Task to carry out »
Would you return, word for word, the lines running from the one with "Task: Click the view layout icon in toolbar" to the final line of the listing below, pictures omitted?

Information provided »
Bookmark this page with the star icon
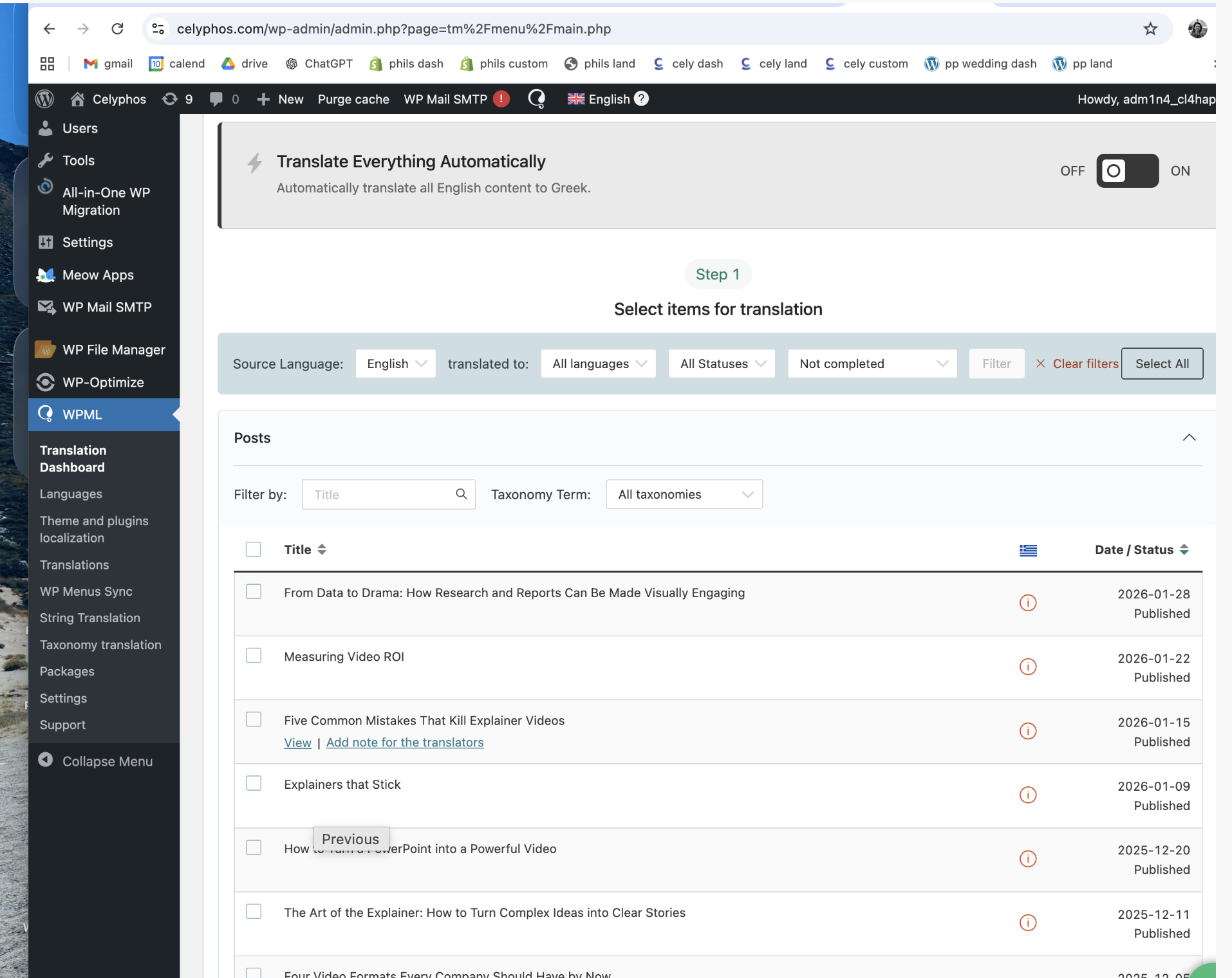The image size is (1232, 978). [1150, 29]
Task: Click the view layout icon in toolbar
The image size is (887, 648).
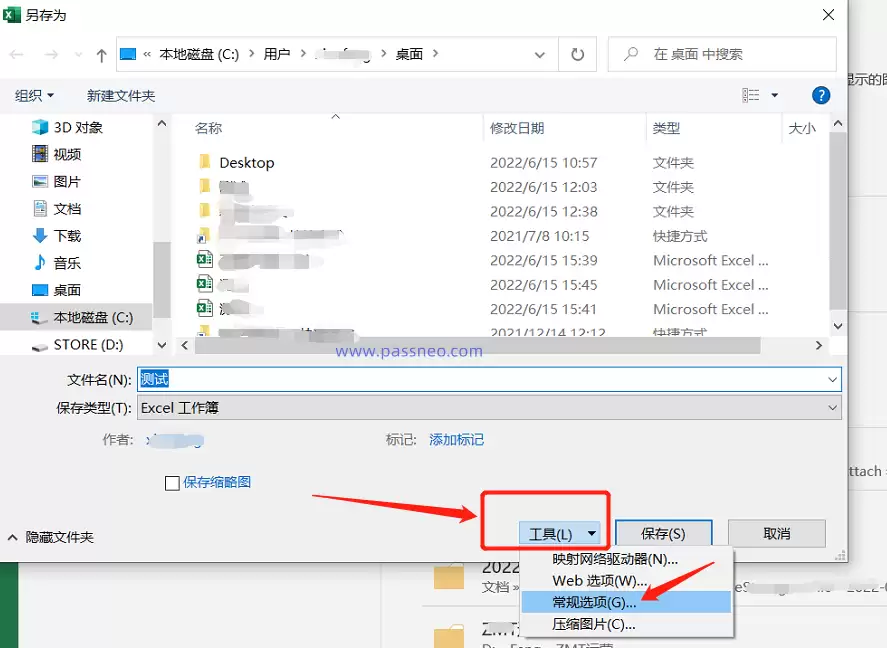Action: [x=752, y=95]
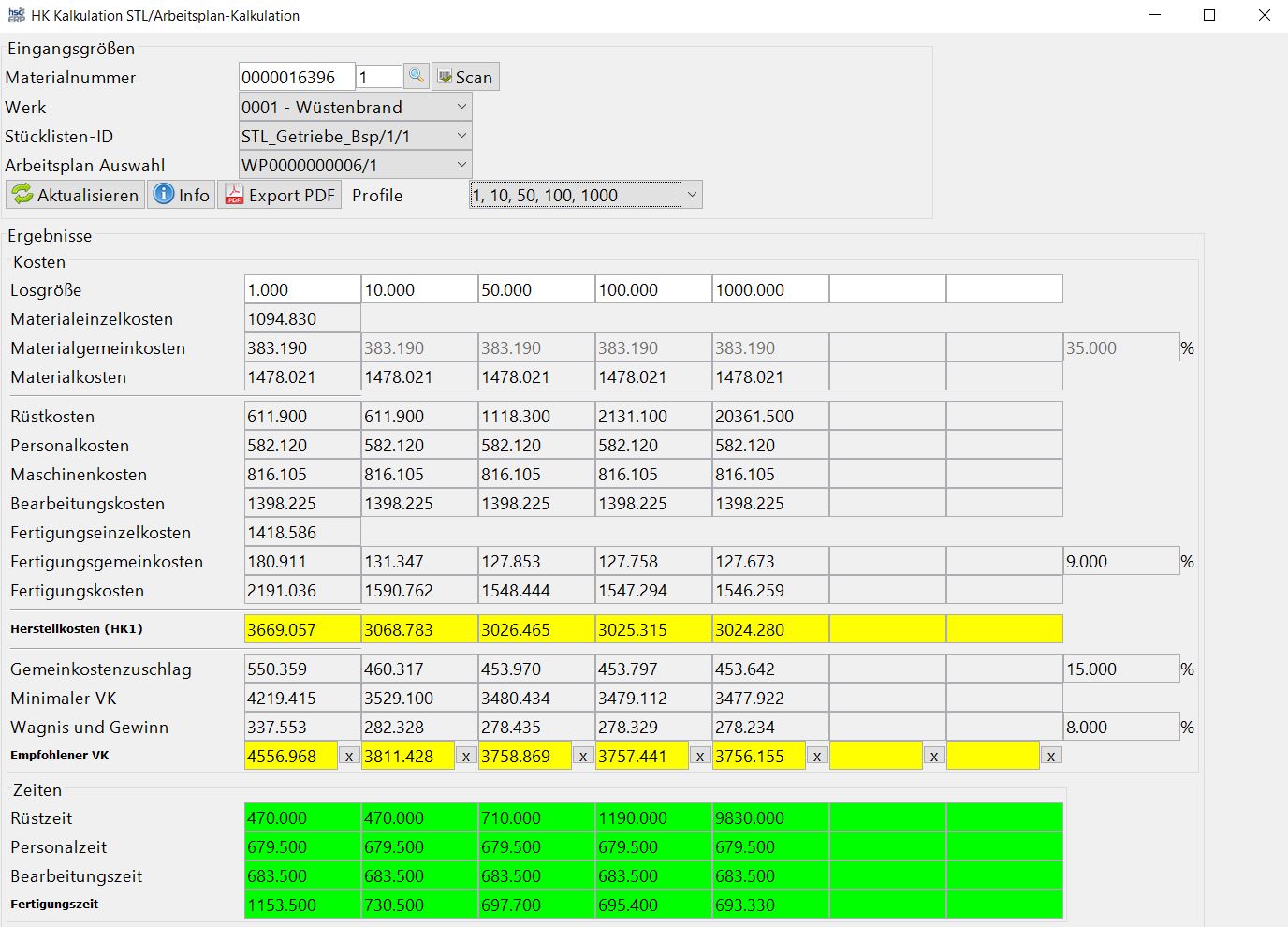This screenshot has width=1288, height=927.
Task: Click the x button next to 3811.428
Action: point(466,757)
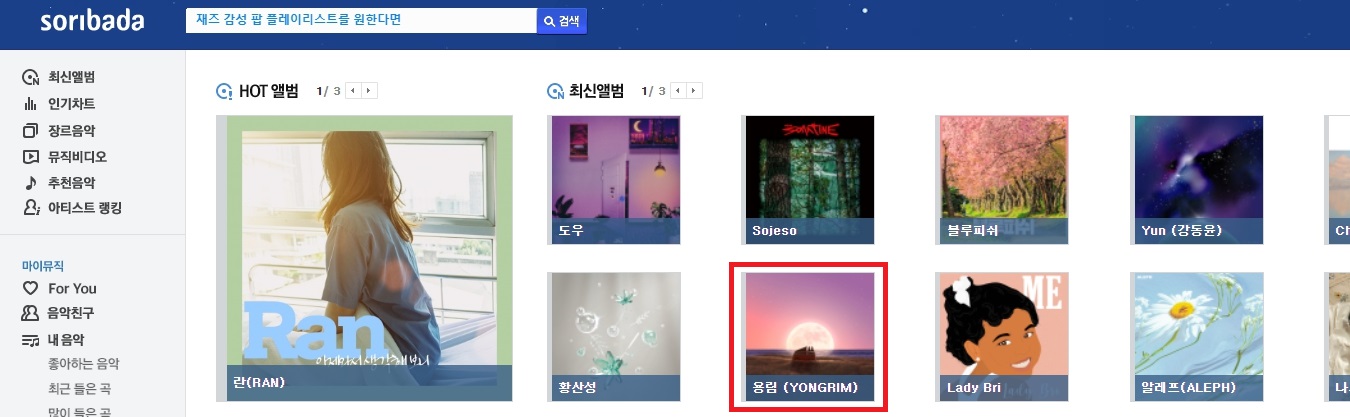The width and height of the screenshot is (1350, 417).
Task: Open the 인기차트 chart icon
Action: pos(30,104)
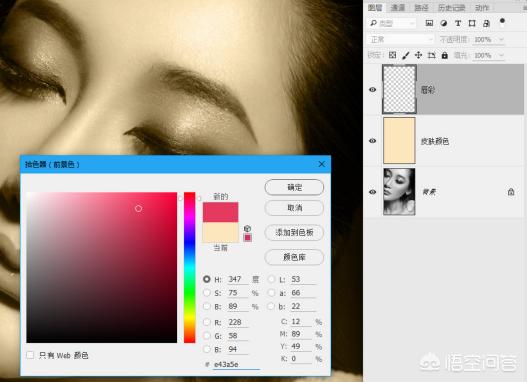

Task result »
Task: Click the view layout icon in toolbar
The image size is (887, 648).
Action: [x=752, y=95]
This screenshot has width=1288, height=927.
Task: Click the x button next to 3811.428
Action: point(466,757)
The width and height of the screenshot is (1350, 417).
Task: Open the 인기차트 chart icon
Action: pos(30,104)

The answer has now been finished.